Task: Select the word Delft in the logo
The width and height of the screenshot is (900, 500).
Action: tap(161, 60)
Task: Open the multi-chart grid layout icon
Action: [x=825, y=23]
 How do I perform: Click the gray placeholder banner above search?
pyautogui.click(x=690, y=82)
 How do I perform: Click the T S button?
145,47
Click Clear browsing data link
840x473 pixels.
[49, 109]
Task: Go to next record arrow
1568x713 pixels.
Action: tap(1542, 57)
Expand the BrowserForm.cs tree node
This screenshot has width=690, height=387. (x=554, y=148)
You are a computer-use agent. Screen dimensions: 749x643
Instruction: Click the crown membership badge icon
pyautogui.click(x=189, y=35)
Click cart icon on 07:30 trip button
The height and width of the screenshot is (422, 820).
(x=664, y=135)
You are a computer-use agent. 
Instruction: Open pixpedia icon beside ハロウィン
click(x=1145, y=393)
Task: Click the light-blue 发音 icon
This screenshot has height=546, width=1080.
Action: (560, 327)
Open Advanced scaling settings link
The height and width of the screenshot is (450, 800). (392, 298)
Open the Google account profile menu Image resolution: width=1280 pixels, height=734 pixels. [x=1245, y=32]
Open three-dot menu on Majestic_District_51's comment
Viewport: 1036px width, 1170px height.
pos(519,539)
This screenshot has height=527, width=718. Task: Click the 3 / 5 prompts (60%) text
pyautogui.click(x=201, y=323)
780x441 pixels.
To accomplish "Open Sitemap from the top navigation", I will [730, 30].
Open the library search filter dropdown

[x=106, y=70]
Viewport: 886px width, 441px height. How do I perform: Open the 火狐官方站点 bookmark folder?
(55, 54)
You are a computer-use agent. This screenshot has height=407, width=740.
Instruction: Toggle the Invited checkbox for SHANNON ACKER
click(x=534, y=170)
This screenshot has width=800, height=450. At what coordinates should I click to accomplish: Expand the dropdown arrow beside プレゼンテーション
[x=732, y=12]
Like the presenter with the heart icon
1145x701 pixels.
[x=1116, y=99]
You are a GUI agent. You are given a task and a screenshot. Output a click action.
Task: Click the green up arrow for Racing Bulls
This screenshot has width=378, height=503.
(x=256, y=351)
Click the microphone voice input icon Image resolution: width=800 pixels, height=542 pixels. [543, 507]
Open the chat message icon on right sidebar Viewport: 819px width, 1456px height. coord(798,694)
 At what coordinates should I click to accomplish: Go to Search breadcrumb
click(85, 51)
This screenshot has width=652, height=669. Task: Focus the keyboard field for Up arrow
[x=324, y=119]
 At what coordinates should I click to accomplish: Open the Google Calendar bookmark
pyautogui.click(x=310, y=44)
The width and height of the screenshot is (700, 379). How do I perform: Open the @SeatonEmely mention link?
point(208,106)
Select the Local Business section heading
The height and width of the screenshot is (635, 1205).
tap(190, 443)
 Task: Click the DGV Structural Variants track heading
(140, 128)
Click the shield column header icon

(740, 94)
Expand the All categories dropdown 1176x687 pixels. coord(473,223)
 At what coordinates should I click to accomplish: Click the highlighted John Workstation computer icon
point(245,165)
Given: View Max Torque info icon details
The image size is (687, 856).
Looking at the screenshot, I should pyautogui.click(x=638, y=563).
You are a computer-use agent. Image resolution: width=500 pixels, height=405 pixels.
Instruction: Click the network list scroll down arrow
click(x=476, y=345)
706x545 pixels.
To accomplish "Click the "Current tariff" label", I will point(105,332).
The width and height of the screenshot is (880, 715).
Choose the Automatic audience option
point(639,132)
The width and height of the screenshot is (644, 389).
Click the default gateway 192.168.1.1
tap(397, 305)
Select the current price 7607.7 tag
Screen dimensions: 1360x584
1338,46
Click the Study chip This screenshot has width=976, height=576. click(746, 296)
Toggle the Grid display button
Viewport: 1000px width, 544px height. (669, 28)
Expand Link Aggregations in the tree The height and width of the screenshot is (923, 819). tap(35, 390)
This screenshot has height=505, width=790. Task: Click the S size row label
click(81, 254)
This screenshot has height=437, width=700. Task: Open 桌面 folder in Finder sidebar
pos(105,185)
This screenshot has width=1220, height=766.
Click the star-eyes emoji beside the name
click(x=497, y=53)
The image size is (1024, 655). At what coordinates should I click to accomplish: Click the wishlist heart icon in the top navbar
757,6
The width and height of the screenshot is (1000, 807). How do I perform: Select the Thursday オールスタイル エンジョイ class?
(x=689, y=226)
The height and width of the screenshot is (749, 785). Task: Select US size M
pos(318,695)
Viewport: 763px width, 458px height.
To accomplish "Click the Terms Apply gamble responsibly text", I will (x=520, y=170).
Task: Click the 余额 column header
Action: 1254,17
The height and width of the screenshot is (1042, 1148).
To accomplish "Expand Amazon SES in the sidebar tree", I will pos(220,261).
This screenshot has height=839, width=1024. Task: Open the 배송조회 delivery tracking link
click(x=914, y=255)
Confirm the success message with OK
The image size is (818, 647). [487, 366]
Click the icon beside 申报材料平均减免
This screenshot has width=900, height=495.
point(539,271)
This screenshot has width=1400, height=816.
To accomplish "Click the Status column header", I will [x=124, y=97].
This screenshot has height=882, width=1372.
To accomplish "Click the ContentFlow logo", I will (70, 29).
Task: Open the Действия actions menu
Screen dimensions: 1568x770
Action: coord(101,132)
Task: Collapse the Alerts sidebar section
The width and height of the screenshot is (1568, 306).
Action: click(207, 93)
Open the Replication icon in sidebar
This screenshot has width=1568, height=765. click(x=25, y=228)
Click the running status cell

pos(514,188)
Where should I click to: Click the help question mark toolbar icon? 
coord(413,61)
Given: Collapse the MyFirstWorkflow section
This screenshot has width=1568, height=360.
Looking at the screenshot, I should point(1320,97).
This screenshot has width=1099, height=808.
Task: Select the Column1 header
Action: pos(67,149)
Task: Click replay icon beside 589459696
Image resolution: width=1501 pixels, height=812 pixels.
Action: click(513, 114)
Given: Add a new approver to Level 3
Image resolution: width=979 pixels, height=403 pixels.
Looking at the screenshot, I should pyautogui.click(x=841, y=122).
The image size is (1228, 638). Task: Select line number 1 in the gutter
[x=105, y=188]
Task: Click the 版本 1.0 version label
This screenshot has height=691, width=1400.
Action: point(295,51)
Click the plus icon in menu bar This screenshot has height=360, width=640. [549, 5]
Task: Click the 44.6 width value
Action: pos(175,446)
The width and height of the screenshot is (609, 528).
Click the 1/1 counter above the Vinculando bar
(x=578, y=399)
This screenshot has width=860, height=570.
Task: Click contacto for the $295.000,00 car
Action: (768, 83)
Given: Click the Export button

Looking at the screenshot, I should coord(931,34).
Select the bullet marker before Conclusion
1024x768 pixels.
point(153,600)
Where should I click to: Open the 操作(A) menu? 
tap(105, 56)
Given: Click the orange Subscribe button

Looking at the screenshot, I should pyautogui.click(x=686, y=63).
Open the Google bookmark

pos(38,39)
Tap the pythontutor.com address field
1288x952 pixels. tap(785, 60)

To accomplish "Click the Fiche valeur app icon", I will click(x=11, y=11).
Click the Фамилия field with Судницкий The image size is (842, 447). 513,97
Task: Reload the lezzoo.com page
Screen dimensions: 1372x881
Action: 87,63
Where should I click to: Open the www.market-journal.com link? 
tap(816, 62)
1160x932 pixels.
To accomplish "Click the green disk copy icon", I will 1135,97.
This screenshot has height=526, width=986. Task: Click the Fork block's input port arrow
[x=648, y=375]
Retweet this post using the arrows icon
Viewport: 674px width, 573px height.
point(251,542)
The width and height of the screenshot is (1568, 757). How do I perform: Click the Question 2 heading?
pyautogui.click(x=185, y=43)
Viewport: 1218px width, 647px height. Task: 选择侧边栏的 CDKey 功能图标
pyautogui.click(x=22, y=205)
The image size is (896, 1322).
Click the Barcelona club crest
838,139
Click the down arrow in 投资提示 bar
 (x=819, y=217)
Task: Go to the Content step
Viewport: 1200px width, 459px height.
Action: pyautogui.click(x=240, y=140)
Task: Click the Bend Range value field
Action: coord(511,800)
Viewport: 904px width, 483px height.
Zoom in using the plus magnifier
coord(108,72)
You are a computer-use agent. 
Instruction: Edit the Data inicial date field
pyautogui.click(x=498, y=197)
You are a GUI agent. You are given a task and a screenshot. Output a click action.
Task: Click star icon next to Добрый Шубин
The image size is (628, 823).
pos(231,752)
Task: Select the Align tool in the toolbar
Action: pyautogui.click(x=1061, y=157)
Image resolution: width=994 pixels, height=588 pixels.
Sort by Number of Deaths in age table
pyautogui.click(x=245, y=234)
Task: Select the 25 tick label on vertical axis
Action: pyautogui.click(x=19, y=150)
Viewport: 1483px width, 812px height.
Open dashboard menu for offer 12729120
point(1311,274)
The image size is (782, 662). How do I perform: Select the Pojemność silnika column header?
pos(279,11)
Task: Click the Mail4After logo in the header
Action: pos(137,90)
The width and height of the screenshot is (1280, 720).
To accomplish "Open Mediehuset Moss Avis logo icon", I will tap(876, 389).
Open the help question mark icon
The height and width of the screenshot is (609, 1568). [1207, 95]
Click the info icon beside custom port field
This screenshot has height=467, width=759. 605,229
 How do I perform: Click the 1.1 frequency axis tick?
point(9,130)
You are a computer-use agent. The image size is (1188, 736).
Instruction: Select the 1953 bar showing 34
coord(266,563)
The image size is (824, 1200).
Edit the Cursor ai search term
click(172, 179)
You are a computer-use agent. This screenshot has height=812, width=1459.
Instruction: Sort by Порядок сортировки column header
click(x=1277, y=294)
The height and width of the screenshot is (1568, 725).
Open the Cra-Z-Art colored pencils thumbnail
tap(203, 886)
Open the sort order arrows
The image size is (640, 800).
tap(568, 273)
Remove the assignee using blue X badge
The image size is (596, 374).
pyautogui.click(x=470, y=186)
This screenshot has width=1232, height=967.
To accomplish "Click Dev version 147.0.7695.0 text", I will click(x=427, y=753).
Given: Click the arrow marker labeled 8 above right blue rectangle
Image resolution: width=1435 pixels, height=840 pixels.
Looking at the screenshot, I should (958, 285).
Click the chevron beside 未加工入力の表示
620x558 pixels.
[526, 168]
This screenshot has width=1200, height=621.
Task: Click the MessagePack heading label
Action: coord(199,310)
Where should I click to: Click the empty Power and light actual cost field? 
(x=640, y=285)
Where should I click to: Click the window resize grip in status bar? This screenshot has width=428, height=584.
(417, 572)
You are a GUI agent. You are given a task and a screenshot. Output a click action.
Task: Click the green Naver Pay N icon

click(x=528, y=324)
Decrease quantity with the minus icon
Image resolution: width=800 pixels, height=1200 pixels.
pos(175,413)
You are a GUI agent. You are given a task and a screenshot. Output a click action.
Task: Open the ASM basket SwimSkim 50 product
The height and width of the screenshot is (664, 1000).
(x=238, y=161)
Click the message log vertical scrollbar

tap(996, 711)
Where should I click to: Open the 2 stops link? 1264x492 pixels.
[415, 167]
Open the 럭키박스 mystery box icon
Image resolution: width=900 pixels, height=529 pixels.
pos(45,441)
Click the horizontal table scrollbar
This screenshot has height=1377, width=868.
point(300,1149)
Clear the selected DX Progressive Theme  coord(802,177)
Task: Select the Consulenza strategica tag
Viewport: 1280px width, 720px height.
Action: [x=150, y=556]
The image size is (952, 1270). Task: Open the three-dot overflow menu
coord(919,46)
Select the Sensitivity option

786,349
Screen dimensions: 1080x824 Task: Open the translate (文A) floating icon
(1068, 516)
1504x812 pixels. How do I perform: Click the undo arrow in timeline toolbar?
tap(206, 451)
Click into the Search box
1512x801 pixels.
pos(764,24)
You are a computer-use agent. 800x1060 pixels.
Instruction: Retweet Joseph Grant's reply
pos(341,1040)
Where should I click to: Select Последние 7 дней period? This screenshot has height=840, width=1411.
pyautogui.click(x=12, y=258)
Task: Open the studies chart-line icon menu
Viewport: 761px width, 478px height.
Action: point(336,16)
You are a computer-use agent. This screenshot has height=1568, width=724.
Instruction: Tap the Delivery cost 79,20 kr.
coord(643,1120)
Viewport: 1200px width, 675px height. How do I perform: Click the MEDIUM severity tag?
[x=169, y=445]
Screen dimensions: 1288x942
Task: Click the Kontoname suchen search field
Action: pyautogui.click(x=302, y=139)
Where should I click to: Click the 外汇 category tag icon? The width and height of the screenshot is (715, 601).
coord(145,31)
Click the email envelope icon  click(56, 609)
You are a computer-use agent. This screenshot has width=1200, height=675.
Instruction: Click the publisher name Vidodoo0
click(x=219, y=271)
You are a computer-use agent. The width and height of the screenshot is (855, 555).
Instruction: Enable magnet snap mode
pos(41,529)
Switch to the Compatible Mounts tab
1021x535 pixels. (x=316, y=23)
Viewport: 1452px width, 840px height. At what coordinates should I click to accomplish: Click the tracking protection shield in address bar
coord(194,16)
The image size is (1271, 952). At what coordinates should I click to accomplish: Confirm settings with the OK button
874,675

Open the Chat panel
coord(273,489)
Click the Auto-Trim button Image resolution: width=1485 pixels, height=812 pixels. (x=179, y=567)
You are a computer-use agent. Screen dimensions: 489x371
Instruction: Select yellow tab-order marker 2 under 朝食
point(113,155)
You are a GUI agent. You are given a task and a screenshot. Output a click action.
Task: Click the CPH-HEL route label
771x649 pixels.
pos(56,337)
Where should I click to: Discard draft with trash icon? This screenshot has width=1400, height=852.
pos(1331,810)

Instructions to follow
The word "right" may appear in several lines of the data; copy every line where it does.

Response box
Open the chat message icon on right sidebar Viewport: 819px width, 1456px height. coord(798,694)
Given: Click the arrow marker labeled 8 above right blue rectangle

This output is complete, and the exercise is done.